Изменить размер шрифта - +
Жора шел впереди, посвистывал, часто оглядывался:

— Далеко еще?

— Иди.

— А вы, смотрю, здесь неплохо устроились. Военный городок. Запасы, небось… Жратва, оружие, техника… И хозяин у вас ничего: толковый мужик, профессионал. Думаю, мне у вас понравится.

— Иди.

На дальней окраине был овраг. В новые времена кто-то там жил в этом овраге, кто-то из новых хищников. Из людей хищника никто не видел, но мертвецы, сброшенные в овраг ночью, к утру бесследно исчезали. Очень удобно. Своих, конечно, ни в коем случае, своих закапывали, в овраг — только чужих.

Валентин вел Жору и думал, какой же это будет по счету? По его личному счету. Седьмой или восьмой? Одиннадцатый или двенадцатый? Двадцатый или двадцать пятый? Собственно, он и не считал их никогда. А вы считаете количество пораженных в тире мишеней, занимаясь стрельбой сравнительно регулярно? К тому же сам процесс давно уже был отработан до автоматизма: допрос у старика, словесный код, определяющий приговор, веселый после спада нервного напряжения пленник, овраг, выстрелы в упор. А чем отличается один вечер в тире от другого?

Валентин их никогда не жалел. Для него это было бы просто нелепо — жалеть бумажные декорации. Но взгляда приговоренных, последнего ищуще-умоляющего взгляда, он все-таки избегал. Чисто инстинктивно.

Жора заметил овраг, только чуть не сорвавшись с его края вниз. Он замер там, сразу все понял. В овраге сконцентрировалась, сгустилась особая тьма, черная, непроницаемая для зрения; прыгнуть туда Жора бы не решился: и он тоже знал, как опасны теперь подобные места.

Он обернулся:

— Нет!

Однако Валентин уже вскинул карабин, передернул привычно затвор.

— Нет!!!

Валентин выстрелил.

Пуля попала пленному в живот. Он полетел вниз, мгновенно сгинул во тьме. Вслед с тихим похоронным шорохом посыпались мелкие камушки.

Валентин поставил карабин на предохранитель, забросил его за плечо. Развернулся. Наступил, уходя, на выпавшую гильзу.

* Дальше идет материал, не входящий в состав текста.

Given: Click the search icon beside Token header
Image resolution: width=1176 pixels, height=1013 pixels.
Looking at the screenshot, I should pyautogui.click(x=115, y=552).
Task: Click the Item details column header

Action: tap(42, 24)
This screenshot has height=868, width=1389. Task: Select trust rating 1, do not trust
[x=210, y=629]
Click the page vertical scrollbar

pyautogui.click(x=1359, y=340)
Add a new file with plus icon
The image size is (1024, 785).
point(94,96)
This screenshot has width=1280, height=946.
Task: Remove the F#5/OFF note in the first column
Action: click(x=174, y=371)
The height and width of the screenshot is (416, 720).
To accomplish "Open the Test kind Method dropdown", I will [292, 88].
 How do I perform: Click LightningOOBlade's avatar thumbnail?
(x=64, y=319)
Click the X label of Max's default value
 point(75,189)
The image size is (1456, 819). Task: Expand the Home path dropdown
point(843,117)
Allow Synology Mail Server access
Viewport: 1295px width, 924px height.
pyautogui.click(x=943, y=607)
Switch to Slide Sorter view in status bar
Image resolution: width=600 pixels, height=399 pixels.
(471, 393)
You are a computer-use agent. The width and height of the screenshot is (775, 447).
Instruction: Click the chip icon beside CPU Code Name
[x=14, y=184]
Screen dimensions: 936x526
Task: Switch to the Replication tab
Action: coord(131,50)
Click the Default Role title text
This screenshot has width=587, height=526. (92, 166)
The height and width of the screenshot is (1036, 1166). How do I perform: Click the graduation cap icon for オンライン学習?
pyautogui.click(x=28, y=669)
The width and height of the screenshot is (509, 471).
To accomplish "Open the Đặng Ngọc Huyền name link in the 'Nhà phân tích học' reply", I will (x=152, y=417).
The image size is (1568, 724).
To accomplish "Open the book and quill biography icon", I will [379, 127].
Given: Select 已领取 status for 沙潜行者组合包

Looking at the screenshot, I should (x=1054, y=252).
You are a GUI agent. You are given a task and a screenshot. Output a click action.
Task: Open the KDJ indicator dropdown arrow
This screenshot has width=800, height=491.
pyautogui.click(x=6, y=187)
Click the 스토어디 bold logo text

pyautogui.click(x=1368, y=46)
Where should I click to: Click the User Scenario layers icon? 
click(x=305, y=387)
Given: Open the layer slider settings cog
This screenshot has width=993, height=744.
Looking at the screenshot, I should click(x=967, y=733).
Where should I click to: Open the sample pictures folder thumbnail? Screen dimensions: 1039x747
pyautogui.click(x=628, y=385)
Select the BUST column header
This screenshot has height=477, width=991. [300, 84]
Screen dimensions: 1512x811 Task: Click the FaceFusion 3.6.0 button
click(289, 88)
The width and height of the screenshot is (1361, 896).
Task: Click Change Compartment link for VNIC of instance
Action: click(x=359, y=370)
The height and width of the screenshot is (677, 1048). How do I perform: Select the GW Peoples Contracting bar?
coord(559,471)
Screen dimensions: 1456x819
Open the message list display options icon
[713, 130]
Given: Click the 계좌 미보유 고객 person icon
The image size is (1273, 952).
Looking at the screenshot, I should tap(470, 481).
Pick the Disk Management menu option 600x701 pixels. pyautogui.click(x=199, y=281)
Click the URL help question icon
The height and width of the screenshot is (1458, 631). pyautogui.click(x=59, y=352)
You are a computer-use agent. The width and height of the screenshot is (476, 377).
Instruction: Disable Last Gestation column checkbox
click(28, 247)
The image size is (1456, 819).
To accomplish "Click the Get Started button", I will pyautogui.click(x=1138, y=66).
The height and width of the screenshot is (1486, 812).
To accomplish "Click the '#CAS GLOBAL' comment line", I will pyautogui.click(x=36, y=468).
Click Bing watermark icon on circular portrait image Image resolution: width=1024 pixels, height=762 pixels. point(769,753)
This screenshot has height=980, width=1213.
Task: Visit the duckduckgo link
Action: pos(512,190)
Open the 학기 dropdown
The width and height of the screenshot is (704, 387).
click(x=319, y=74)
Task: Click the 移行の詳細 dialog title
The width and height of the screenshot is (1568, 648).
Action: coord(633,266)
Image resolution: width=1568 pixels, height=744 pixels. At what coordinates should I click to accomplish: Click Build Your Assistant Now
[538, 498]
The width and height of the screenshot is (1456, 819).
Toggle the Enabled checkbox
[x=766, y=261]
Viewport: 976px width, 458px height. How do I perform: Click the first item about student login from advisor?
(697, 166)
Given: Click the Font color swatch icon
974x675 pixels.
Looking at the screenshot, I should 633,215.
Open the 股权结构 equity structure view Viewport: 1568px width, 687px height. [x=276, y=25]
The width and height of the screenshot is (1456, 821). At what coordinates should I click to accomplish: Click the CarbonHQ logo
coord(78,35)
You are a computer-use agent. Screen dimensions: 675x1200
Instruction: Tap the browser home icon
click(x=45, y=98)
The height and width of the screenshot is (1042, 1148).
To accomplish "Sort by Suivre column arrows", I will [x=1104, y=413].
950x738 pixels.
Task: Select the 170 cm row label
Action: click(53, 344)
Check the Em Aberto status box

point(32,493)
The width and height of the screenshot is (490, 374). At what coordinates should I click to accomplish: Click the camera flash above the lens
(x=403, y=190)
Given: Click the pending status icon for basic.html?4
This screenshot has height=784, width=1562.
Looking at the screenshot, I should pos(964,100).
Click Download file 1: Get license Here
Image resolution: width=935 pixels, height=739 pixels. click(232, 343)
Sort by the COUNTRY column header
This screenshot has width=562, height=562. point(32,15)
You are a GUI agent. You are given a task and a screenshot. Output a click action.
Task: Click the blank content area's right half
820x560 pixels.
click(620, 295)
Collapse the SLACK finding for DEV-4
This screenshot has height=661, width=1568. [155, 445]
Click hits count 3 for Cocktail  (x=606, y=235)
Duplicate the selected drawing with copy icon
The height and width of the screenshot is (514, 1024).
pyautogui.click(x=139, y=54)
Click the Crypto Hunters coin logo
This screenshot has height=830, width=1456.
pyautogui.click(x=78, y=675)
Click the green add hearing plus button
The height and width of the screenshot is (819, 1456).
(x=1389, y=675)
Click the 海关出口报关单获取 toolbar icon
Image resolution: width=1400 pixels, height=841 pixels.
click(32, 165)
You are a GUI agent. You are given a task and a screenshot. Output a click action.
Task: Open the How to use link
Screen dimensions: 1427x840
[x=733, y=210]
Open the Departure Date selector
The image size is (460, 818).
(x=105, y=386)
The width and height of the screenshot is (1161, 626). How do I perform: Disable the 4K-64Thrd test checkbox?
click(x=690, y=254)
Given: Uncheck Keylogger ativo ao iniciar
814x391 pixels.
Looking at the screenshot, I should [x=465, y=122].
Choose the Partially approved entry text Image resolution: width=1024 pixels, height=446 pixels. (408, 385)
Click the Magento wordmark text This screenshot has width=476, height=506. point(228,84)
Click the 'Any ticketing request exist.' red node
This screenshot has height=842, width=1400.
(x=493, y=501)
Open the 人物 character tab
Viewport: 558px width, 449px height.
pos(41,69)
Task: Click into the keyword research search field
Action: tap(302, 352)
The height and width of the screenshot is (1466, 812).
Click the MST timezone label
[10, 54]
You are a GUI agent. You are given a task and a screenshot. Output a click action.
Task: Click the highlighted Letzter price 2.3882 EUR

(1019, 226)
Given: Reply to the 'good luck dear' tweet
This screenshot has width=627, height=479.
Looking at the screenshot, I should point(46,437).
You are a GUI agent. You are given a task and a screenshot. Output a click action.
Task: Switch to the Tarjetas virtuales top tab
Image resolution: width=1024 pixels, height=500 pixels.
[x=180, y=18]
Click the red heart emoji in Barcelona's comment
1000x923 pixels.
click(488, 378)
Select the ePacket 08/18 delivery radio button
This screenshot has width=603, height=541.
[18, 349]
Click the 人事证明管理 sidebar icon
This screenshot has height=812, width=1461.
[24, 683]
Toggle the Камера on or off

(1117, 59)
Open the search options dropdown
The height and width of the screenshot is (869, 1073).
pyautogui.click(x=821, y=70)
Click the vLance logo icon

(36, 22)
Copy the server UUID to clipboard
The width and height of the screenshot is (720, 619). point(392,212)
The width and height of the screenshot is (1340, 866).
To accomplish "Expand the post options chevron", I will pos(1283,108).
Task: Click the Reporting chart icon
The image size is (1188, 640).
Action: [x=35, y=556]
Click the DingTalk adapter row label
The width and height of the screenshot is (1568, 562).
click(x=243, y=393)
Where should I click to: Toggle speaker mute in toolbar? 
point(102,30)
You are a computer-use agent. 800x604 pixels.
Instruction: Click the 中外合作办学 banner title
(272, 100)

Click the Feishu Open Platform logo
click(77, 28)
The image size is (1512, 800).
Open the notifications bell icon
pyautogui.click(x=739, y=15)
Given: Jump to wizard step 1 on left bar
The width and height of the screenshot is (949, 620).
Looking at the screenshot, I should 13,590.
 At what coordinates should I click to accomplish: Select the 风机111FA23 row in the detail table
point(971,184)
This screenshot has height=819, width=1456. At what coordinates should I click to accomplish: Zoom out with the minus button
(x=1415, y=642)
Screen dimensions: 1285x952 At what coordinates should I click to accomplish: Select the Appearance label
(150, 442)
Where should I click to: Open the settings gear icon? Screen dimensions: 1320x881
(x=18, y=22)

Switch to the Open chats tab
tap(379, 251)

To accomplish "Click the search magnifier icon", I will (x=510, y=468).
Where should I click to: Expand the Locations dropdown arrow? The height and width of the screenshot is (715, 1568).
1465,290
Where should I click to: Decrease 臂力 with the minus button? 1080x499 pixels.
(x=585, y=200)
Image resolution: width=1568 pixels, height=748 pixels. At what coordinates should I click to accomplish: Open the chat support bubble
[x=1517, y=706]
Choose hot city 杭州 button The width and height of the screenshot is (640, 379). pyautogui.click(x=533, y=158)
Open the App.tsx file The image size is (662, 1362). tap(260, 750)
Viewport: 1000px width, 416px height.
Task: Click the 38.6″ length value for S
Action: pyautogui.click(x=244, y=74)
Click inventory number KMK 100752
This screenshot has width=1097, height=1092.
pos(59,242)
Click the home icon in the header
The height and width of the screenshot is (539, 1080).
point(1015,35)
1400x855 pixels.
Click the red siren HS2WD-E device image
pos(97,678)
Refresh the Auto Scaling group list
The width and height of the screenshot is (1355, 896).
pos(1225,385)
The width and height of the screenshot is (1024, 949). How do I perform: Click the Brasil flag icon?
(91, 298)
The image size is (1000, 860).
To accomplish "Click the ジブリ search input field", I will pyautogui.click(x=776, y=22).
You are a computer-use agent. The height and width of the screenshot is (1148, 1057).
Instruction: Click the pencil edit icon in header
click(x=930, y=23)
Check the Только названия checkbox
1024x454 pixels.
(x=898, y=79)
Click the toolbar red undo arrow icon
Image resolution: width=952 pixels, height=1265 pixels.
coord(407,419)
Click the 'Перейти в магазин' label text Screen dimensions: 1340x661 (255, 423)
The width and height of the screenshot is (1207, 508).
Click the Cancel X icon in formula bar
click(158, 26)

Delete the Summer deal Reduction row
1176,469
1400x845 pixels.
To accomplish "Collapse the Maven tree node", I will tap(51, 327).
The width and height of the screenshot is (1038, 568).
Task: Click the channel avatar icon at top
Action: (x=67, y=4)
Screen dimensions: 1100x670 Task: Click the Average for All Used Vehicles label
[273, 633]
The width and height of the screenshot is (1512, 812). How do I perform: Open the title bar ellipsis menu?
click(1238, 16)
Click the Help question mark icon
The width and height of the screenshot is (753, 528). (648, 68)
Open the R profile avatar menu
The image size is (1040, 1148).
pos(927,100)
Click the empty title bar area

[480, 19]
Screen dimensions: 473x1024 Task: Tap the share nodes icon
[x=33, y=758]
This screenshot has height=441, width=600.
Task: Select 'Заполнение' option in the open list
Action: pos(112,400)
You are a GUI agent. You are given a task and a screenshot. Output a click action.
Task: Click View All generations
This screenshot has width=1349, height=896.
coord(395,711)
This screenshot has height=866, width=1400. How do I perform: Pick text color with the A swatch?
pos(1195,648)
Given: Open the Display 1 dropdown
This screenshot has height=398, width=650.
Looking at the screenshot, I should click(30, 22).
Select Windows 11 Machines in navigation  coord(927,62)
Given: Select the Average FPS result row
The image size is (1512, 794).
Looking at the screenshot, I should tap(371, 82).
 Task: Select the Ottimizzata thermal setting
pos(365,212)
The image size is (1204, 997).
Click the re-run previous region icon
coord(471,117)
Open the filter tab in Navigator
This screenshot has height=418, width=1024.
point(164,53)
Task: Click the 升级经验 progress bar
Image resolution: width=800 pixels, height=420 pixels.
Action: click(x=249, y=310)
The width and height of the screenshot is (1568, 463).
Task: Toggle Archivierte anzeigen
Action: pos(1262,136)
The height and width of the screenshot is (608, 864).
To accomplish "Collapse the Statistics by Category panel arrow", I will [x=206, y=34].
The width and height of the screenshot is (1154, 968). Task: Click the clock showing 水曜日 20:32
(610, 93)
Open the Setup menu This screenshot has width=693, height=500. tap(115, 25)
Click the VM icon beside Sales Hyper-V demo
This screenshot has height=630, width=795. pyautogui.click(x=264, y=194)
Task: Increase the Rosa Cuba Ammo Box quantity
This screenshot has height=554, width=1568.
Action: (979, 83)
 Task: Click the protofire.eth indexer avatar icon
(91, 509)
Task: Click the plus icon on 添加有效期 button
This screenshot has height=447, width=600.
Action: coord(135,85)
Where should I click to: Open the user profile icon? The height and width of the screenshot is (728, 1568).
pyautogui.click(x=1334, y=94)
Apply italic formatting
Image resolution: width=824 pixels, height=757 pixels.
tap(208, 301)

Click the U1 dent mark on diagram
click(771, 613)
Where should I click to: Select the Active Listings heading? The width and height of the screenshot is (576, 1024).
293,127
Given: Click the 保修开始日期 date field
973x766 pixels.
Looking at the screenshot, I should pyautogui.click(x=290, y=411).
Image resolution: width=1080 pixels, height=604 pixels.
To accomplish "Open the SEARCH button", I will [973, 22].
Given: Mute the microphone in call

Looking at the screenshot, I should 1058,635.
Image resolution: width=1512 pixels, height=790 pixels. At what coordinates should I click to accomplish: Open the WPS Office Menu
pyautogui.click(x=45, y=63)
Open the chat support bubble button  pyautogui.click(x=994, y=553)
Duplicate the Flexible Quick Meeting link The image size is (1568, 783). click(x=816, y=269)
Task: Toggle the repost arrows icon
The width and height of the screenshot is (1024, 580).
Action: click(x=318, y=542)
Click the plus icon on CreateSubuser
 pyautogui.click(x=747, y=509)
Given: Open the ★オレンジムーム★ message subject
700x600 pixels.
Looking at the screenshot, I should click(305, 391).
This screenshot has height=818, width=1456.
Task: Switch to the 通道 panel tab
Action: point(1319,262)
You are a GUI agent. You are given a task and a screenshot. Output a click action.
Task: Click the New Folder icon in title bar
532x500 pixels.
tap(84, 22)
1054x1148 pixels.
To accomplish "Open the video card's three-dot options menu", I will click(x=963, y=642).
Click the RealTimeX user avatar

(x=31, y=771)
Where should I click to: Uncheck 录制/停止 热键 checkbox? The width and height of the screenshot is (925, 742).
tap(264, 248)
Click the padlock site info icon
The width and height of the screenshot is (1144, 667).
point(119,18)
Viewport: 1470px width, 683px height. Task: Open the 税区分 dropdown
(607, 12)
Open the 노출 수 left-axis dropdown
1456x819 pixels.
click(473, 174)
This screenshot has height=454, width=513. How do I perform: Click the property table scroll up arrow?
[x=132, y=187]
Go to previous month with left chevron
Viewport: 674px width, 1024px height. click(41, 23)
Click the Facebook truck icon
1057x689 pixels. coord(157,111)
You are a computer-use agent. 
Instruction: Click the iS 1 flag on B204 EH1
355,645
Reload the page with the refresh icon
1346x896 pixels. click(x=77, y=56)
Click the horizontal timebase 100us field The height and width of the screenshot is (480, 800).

Сегодня ему снова удалось не встретиться взглядом с жертвой. И на какой-то миг это принесло ему облегчение. Он шел и твердил про себя заученно привычное слово, что было для него не только и не столько обоснованием, объяснением случившегося с миром, но и оправданием, в чем он никак не хотел себе признаться: «Декорация, декорация, декорация. Декорация, дьявол вас всех побери!..» 

 

Антон отложил книгу, давая отдых глазам.

Нельзя сказать, чтобы прочитанное ему очень уж понравилось. Нечто вроде этого, похожее он читал и ранее: то ли у Стругацких, то ли у Саймака. Сама по себе тема мира Земли после Пришествия была одной из основных в современной фантастике, и мало кто из писателей не уделил ей внимания. Но в данном случае, как уже нами отмечалось, Антона привлек не столько сюжет, сколько типаж героя «Обратной связи», его упорное нежелание верить в реальность изменившейся Земли. Валентин с его декорациями в стиле солипсизма хорошо был понятен Антону сейчас, вызывал сочувствие, сопереживание даже, что всегда способствует усвоению художественного текста. Поэтому где-то минуты через две Антон продолжил чтение, увлеченно перелистывая страницы.

 

В ПОИСКАХ ОБРАТНОЙ СВЯЗИ (Фрагмент второй) 

…С двумя или тремя машинами они легко бы управились. Это было бы вполне по их силам. Но в этот раз машины перли одна за другой, и было их никак не менее двух десятков.

Почти сразу они прорвали оборону, двинулись на городок страшной лязгающей лавиной, своротив ограждения и поливая все вокруг шквальным огнем.

Валентину повезло. Он находился там, на переднем крае; рядом взорвался снаряд, осколками изрешетило Романа, тот успел только крикнуть: «Бля-я-я!», потом захрипел, корчась в песке; а ему только опалило брови, да совсем чуть — волосы на голове.